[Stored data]
====
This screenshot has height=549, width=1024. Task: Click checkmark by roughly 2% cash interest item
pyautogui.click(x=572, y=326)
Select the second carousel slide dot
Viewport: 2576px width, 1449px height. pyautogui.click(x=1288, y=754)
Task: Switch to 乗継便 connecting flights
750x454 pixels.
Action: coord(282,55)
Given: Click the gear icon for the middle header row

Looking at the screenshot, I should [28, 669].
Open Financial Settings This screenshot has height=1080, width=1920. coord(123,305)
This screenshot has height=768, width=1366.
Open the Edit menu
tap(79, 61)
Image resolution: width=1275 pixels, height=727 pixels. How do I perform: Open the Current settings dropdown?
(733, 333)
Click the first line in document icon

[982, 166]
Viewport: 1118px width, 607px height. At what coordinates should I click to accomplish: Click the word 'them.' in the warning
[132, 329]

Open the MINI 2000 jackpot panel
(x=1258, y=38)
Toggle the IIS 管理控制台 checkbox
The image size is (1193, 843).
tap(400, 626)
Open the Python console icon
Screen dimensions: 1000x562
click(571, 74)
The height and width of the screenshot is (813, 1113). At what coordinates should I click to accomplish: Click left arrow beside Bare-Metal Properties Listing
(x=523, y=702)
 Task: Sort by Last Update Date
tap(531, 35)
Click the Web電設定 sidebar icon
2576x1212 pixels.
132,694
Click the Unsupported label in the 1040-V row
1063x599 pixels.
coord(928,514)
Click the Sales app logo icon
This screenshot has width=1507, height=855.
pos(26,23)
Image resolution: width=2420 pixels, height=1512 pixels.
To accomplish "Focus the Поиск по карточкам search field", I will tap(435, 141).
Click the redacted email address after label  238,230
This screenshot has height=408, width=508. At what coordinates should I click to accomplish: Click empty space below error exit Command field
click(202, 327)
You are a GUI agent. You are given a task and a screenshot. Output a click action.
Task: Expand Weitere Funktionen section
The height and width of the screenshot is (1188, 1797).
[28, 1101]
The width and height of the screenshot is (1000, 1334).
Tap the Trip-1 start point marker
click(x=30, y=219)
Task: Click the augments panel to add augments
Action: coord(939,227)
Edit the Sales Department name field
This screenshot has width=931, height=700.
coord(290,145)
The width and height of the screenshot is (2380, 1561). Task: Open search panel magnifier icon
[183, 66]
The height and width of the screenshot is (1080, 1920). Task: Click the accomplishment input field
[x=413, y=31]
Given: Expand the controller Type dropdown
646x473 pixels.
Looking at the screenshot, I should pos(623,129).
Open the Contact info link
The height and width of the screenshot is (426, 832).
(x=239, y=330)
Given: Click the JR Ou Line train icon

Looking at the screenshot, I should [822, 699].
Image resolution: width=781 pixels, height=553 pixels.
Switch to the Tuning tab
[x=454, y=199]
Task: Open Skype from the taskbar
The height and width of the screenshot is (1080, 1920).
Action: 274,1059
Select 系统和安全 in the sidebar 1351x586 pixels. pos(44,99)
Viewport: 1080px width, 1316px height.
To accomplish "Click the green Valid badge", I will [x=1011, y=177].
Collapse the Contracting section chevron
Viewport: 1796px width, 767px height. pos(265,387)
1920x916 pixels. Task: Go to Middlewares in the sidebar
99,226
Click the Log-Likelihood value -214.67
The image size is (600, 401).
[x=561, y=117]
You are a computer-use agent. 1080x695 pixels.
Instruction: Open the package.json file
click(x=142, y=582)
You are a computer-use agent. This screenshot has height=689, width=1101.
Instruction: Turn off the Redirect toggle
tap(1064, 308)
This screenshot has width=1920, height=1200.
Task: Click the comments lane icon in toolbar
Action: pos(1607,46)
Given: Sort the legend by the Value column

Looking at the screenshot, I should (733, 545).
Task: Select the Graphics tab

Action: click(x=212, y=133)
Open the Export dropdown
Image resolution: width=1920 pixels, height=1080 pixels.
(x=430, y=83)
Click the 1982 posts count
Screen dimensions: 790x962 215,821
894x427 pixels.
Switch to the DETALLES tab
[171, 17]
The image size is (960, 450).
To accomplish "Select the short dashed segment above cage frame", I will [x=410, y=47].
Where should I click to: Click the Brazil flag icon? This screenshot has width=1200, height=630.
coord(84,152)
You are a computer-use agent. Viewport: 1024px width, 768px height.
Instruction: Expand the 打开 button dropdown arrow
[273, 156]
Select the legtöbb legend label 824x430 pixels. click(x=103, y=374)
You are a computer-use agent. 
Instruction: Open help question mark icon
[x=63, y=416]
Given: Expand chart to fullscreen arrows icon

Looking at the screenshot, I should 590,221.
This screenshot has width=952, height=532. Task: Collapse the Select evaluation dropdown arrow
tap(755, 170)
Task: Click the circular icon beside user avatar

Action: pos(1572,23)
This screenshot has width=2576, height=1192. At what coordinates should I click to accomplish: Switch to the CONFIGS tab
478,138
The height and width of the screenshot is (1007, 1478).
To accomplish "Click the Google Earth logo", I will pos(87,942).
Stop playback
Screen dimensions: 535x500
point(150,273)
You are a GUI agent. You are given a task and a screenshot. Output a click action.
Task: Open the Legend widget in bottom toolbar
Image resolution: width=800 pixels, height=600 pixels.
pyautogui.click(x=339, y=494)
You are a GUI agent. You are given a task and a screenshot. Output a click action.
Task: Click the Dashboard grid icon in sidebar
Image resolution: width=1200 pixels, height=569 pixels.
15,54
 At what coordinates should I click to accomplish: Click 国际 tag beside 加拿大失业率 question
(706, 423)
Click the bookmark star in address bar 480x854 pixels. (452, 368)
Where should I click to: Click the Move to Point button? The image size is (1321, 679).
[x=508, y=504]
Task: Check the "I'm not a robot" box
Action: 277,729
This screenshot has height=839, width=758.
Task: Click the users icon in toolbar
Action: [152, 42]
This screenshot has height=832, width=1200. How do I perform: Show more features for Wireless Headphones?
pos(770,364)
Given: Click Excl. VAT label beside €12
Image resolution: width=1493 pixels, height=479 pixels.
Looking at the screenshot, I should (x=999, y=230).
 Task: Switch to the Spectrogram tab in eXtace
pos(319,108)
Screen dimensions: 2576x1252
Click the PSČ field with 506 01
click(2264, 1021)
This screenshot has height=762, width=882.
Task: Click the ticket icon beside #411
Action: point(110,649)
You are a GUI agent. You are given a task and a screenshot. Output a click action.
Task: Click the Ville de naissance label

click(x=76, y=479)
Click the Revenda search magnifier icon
====
Put every line of the items above into a numbered list and leave out the blank lines.

WRITTEN RESPONSE:
1. This screenshot has height=549, width=1024. Task: Click checkmark by roughly 2% cash interest item
2. pyautogui.click(x=572, y=326)
3. Select the second carousel slide dot
4. Viewport: 2576px width, 1449px height. pyautogui.click(x=1288, y=754)
5. Task: Switch to 乗継便 connecting flights
6. 750x454 pixels.
7. Action: coord(282,55)
8. Given: Click the gear icon for the middle header row
9. Looking at the screenshot, I should [28, 669].
10. Open Financial Settings This screenshot has height=1080, width=1920. coord(123,305)
11. This screenshot has height=768, width=1366.
12. Open the Edit menu
13. tap(79, 61)
14. Image resolution: width=1275 pixels, height=727 pixels. How do I perform: Open the Current settings dropdown?
15. (733, 333)
16. Click the first line in document icon
17. [982, 166]
18. Viewport: 1118px width, 607px height. At what coordinates should I click to accomplish: Click the word 'them.' in the warning
19. [132, 329]
20. Open the MINI 2000 jackpot panel
21. (x=1258, y=38)
22. Toggle the IIS 管理控制台 checkbox
23. The image size is (1193, 843).
24. tap(400, 626)
25. Open the Python console icon
26. Screen dimensions: 1000x562
27. click(571, 74)
28. The height and width of the screenshot is (813, 1113). At what coordinates should I click to accomplish: Click left arrow beside Bare-Metal Properties Listing
29. (x=523, y=702)
30.  Task: Sort by Last Update Date
31. tap(531, 35)
32. Click the Web電設定 sidebar icon
33. 2576x1212 pixels.
34. 132,694
35. Click the Unsupported label in the 1040-V row
36. 1063x599 pixels.
37. coord(928,514)
38. Click the Sales app logo icon
39. This screenshot has width=1507, height=855.
40. pos(26,23)
41. Image resolution: width=2420 pixels, height=1512 pixels.
42. To accomplish "Focus the Поиск по карточкам search field", I will tap(435, 141).
43. Click the redacted email address after label  238,230
44. This screenshot has height=408, width=508. At what coordinates should I click to accomplish: Click empty space below error exit Command field
45. click(202, 327)
46. You are a GUI agent. You are given a task and a screenshot. Output a click action.
47. Task: Expand Weitere Funktionen section
48. The height and width of the screenshot is (1188, 1797).
49. [28, 1101]
50. The width and height of the screenshot is (1000, 1334).
51. Tap the Trip-1 start point marker
52. click(x=30, y=219)
53. Task: Click the augments panel to add augments
54. Action: coord(939,227)
55. Edit the Sales Department name field
56. This screenshot has width=931, height=700.
57. coord(290,145)
58. The width and height of the screenshot is (2380, 1561). Task: Open search panel magnifier icon
59. [183, 66]
60. The height and width of the screenshot is (1080, 1920). Task: Click the accomplishment input field
61. [x=413, y=31]
62. Given: Expand the controller Type dropdown
63. 646x473 pixels.
64. Looking at the screenshot, I should pos(623,129).
65. Open the Contact info link
66. The height and width of the screenshot is (426, 832).
67. (x=239, y=330)
68. Given: Click the JR Ou Line train icon
69. Looking at the screenshot, I should [822, 699].
70. Image resolution: width=781 pixels, height=553 pixels.
71. Switch to the Tuning tab
72. [x=454, y=199]
73. Task: Open Skype from the taskbar
74. The height and width of the screenshot is (1080, 1920).
75. Action: 274,1059
76. Select 系统和安全 in the sidebar 1351x586 pixels. pos(44,99)
77. Viewport: 1080px width, 1316px height.
78. To accomplish "Click the green Valid badge", I will [x=1011, y=177].
79. Collapse the Contracting section chevron
80. Viewport: 1796px width, 767px height. pos(265,387)
81. 1920x916 pixels. Task: Go to Middlewares in the sidebar
82. 99,226
83. Click the Log-Likelihood value -214.67
84. The image size is (600, 401).
85. [x=561, y=117]
86. You are a computer-use agent. 1080x695 pixels.
87. Instruction: Open the package.json file
88. click(x=142, y=582)
89. You are a computer-use agent. This screenshot has height=689, width=1101.
90. Instruction: Turn off the Redirect toggle
91. tap(1064, 308)
92. This screenshot has width=1920, height=1200.
93. Task: Click the comments lane icon in toolbar
94. Action: pos(1607,46)
95. Given: Sort the legend by the Value column
96. Looking at the screenshot, I should (733, 545).
97. Task: Select the Graphics tab
98. Action: click(x=212, y=133)
99. Open the Export dropdown
100. Image resolution: width=1920 pixels, height=1080 pixels.
101. (x=430, y=83)
102. Click the 1982 posts count
103. Screen dimensions: 790x962 215,821
104. 894x427 pixels.
105. Switch to the DETALLES tab
106. [171, 17]
107. The image size is (960, 450).
108. To accomplish "Select the short dashed segment above cage frame", I will [x=410, y=47].
109. Where should I click to: Click the Brazil flag icon? This screenshot has width=1200, height=630.
110. coord(84,152)
111. You are a computer-use agent. Viewport: 1024px width, 768px height.
112. Instruction: Expand the 打开 button dropdown arrow
113. [273, 156]
114. Select the legtöbb legend label 824x430 pixels. click(x=103, y=374)
115. You are a computer-use agent. 
116. Instruction: Open help question mark icon
117. [x=63, y=416]
118. Given: Expand chart to fullscreen arrows icon
119. Looking at the screenshot, I should 590,221.
120. This screenshot has width=952, height=532. Task: Collapse the Select evaluation dropdown arrow
121. tap(755, 170)
122. Task: Click the circular icon beside user avatar
123. Action: pos(1572,23)
124. This screenshot has width=2576, height=1192. At what coordinates should I click to accomplish: Switch to the CONFIGS tab
125. 478,138
126. The height and width of the screenshot is (1007, 1478).
127. To accomplish "Click the Google Earth logo", I will pos(87,942).
128. Stop playback
129. Screen dimensions: 535x500
130. point(150,273)
131. You are a GUI agent. You are given a task and a screenshot. Output a click action.
132. Task: Open the Legend widget in bottom toolbar
133. Image resolution: width=800 pixels, height=600 pixels.
134. pyautogui.click(x=339, y=494)
135. You are a GUI agent. You are given a task and a screenshot. Output a click action.
136. Task: Click the Dashboard grid icon in sidebar
137. Image resolution: width=1200 pixels, height=569 pixels.
138. 15,54
139.  At what coordinates should I click to accomplish: Click 国际 tag beside 加拿大失业率 question
140. (706, 423)
141. Click the bookmark star in address bar 480x854 pixels. (452, 368)
142. Where should I click to: Click the Move to Point button? The image size is (1321, 679).
143. [x=508, y=504]
144. Task: Check the "I'm not a robot" box
145. Action: 277,729
146. This screenshot has height=839, width=758.
147. Task: Click the users icon in toolbar
148. Action: [152, 42]
149. This screenshot has height=832, width=1200. How do I perform: Show more features for Wireless Headphones?
150. pos(770,364)
151. Given: Click Excl. VAT label beside €12
152. Image resolution: width=1493 pixels, height=479 pixels.
153. Looking at the screenshot, I should (x=999, y=230).
154.  Task: Switch to the Spectrogram tab in eXtace
155. pos(319,108)
156. Screen dimensions: 2576x1252
157. Click the PSČ field with 506 01
158. click(2264, 1021)
159. This screenshot has height=762, width=882.
160. Task: Click the ticket icon beside #411
161. Action: point(110,649)
162. You are a GUI agent. You are given a task and a screenshot. Output a click action.
163. Task: Click the Ville de naissance label
164. click(x=76, y=479)
165. Click the Revenda search magnifier icon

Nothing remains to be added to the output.